May 24, 2006
China Struggles to Stop its Largest Lake Shrinking
By Ben Blanchard
ERLANGJIAN, China -- A decade ago, Longben Cairao would have been in deep water.
Today he stands on firm ground on Erlangjian, a sandspit named after a mythical sword in a classical Chinese tale that curves about 2-1/2 miles out into Lake Qinghai, China's largest expanse of inland water.
"This wasn't here seven or eight years ago," said Longben, 22, his feet digging into the stony sand. "The water levels just keep on dropping."
Lake Qinghai, holy to ethnic Tibetans such as Longben, is shrinking, hit by declining rainfall and desertification partly caused by overgrazing. Some also blame global warming.
Over the past three decades, water levels have dropped almost 13 feet and an area half the size of Singapore has been turned into dry land, according to state media.
Perched more than 10,000 feet above sea level, the salt water lake is more than 60 miles long, but the number of rivers feeding it has halved in the past 50 years and salinity has risen markedly.
Despite that, it remains more than twice the size of London and its surface area has historically waxed and waned.
Although far from becoming a Chinese version of the Aral Sea, which was virtually drained to feed Soviet cotton fields, smaller lakes are already breaking off from the main body of water, and at the eastern edge sand dunes tower at the water's edge.
Other Chinese lakes face similar problems, such as Poyang in the southeastern province of Jiangxi.
In Qinghai, the situation seems so serious that the Erlangjian sand spit now appears to be a permanent feature of the lake, known in Mongolian as Kokonor, or blue lake.
The spit has electricity, and huts have been built for birdwatchers. Boats take tourists across for day trips and there are even camp sites.
Further west sits Bird Island, now an isle in name only.
"Our environmental consciousness here used not to be very good," said Longben, as his weather-beaten face looked out at the azure water rippling in the breeze.
Qinghai province, which stands on the northeastern part of the Tibetan Plateau and takes its name from the lake, has had its environment battered by mankind for the past half century.

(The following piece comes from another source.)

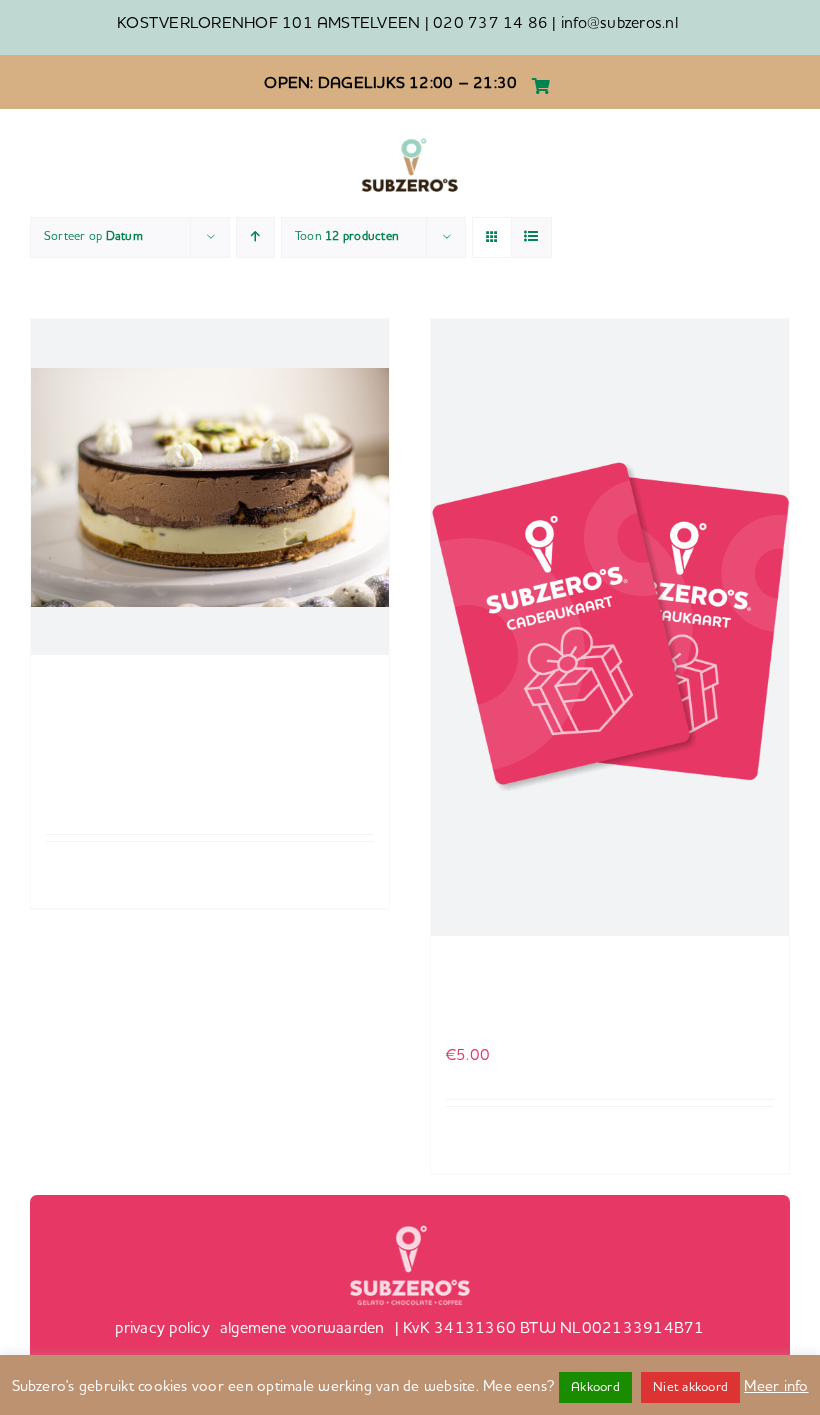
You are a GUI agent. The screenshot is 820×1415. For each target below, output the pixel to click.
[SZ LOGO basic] (410, 142)
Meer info (776, 1387)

China's first atomic bomb was detonated at a site on the northeastern shores of the lake in 1964, and vast salt and potash plants pit the province's desolate central plains.
A naval torpedo testing station in the lake had to be closed in the 1980s as water levels dropped, residents say.
It was turned into a museum, but the water dropped further and the wharf is now too high up for boats to disembark passengers safely. Today it sits abandoned 100 yards offshore, still sporting the red star of the People's Liberation Army.
Apart from the military, fishing was another pillar of the lake's economy.
Sun Zhi, 47, came 25 years ago from the frozen northeastern province of Heilongjiang to work the boats fishing for the unusual scaleless naked carp that are found in the lake.
That was when Lake Qinghai was full of fish. Now their numbers have fallen so catastrophically that all fishing has been banned, although tourists are still offered carp at lakeside restaurants once the owners are sure the police are not looking.
"I have to rely on tourism now, and that's only for a couple of months of the year," said Sun, who works the tourist boats out to Erlangjian and blames the lake's problems on "rising temperatures."
Some say that the shrinking lake is the price China is paying for not taking global warming seriously.
China is the second largest emitter of greenhouse gases after the United States. Despite recent pledges to make its economy more sustainable, the country burned nearly 6.5 million barrels of oil per day in the first quarter of 2006, releasing vast quantities of heat-trapping carbon dioxide into the atmosphere.
"The climate is becoming warmer, which increases evaporation and has caused the water level to go down," environmental activist Dai Qing told Reuters.
"Plus the rivers around the lake and even underground water supplies are drying up. It's a really terrible problem. It shows that global warming is going to affect China too," she said.
On the lake's southeastern shores, close to a tacky tourist development where Tibetans dance in front of gawping Chinese crowds, the effects of the shrinking water are obvious.
A boat sits rusting above the water line of a small port once home to fishermen but now serving only tourist vessels.
"Every year the water gets lower," said Wang Jianming, a native of the nearby provincial capital, Xining, who has been visiting the lake since the 1980s.
"Last year the water reached up to those rocks," he said, pointing at two lonely stones standing upright in the soil, several meters (yards) from the shore. "It's very sad."